Exercise brief -> Read through the listing below, and copy every line where the string "price" appears.

Source information ->
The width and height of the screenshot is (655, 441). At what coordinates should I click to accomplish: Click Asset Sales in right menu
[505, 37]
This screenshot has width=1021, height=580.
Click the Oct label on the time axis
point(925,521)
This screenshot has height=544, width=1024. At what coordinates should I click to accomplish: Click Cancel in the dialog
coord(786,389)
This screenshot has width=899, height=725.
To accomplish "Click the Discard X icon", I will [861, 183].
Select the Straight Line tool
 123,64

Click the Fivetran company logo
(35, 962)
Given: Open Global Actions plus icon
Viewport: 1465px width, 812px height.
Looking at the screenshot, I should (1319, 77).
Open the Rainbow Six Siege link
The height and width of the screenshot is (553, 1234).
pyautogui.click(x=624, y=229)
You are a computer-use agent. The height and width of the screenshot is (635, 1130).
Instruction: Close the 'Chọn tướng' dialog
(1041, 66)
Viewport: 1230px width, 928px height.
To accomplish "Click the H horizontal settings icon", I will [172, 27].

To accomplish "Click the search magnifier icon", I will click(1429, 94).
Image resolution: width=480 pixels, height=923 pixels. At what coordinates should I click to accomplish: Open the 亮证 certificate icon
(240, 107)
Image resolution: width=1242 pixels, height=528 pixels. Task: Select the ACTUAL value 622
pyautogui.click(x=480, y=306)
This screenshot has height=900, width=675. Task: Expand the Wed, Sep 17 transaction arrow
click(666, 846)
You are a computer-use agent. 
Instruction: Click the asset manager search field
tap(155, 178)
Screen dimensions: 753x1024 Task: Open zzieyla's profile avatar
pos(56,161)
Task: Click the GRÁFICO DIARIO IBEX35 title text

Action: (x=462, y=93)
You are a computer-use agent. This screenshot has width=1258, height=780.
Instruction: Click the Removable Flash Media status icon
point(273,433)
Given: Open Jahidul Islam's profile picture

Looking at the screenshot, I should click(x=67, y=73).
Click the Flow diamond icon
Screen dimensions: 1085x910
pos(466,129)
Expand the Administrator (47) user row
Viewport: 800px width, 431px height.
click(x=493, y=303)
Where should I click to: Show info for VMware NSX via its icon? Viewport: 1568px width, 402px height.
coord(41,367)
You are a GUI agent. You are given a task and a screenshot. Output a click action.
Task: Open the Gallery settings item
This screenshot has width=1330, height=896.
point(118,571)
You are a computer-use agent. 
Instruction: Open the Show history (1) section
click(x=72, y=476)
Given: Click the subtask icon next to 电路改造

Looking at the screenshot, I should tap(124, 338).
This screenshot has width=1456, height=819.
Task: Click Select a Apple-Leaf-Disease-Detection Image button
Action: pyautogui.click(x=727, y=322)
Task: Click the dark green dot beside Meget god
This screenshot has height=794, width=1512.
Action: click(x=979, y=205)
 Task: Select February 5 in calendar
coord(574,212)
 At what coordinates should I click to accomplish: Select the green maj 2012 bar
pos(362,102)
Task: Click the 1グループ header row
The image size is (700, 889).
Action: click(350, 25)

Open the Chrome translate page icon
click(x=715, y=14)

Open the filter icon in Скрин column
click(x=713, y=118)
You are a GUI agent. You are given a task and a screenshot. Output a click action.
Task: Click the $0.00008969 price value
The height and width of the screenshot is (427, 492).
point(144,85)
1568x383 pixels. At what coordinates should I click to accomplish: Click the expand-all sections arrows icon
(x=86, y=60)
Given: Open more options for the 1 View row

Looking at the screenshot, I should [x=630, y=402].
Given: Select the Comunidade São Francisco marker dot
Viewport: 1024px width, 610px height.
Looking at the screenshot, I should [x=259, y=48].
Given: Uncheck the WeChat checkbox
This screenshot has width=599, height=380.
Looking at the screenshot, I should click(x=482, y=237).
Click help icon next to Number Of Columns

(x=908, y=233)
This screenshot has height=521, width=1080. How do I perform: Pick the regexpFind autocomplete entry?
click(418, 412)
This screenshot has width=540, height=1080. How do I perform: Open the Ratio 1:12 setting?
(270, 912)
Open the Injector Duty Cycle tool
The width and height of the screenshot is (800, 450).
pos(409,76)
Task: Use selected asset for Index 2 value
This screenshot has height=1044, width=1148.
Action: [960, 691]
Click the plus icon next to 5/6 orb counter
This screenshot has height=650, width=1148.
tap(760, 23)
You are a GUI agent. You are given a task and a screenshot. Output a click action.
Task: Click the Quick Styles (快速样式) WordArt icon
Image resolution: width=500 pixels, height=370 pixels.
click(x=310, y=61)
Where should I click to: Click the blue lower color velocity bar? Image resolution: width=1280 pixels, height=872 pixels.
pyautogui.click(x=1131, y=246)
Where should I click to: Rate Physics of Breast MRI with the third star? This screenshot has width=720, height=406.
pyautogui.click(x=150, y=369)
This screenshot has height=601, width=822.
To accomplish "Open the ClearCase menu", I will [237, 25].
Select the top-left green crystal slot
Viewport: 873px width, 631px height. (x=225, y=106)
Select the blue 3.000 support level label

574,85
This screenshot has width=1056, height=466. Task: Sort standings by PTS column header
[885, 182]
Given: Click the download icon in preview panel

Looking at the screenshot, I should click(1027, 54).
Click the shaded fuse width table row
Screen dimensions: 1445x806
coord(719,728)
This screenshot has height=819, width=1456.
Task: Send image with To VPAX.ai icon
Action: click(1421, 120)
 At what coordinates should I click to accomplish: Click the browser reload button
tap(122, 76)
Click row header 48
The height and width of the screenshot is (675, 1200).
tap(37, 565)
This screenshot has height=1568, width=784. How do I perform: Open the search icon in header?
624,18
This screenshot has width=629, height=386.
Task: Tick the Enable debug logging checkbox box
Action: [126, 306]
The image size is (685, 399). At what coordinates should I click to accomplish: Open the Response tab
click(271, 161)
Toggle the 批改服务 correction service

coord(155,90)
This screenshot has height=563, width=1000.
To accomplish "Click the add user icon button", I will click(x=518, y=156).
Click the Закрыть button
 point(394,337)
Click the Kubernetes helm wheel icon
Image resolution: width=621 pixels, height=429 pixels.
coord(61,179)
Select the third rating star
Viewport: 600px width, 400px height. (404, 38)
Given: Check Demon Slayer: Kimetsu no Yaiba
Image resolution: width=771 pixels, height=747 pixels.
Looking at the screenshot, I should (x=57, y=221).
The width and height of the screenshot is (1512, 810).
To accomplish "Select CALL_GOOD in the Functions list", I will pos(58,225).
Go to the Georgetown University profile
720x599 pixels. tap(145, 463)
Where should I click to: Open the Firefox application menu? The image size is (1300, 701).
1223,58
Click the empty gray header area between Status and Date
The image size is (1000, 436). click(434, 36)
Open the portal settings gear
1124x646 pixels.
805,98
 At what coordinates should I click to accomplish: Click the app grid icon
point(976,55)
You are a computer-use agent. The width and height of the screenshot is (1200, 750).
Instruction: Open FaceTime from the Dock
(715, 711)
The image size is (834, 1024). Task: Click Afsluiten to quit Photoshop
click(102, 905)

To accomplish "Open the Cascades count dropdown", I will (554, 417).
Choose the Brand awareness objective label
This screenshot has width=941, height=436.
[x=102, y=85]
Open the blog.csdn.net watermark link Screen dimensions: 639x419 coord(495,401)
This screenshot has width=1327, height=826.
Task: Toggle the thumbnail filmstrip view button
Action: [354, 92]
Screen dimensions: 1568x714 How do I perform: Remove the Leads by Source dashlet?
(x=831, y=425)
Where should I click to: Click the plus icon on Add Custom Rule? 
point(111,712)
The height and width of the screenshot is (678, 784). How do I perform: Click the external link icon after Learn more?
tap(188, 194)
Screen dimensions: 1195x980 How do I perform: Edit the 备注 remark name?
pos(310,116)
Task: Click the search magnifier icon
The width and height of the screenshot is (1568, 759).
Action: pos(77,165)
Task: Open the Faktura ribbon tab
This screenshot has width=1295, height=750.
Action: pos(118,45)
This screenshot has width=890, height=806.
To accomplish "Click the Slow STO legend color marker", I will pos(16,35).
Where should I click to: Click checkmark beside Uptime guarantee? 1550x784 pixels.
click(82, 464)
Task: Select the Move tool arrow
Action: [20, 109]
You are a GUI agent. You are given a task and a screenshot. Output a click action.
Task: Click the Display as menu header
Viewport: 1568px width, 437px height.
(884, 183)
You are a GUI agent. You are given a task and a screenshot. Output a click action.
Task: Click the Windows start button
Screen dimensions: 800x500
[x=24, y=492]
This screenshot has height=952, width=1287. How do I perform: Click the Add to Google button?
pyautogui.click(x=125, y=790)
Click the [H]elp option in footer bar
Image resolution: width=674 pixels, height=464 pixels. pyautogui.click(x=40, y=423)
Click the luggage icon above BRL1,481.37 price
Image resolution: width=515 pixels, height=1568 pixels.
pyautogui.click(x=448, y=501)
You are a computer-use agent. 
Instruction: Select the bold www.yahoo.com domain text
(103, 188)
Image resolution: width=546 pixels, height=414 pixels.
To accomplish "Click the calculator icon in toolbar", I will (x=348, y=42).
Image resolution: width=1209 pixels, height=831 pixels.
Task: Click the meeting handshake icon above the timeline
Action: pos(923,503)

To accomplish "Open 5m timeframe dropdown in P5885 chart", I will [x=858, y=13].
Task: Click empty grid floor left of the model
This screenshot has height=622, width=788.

Your solution ->
Task: Click the $0.00008969 price value
Click the luggage icon above BRL1,481.37 price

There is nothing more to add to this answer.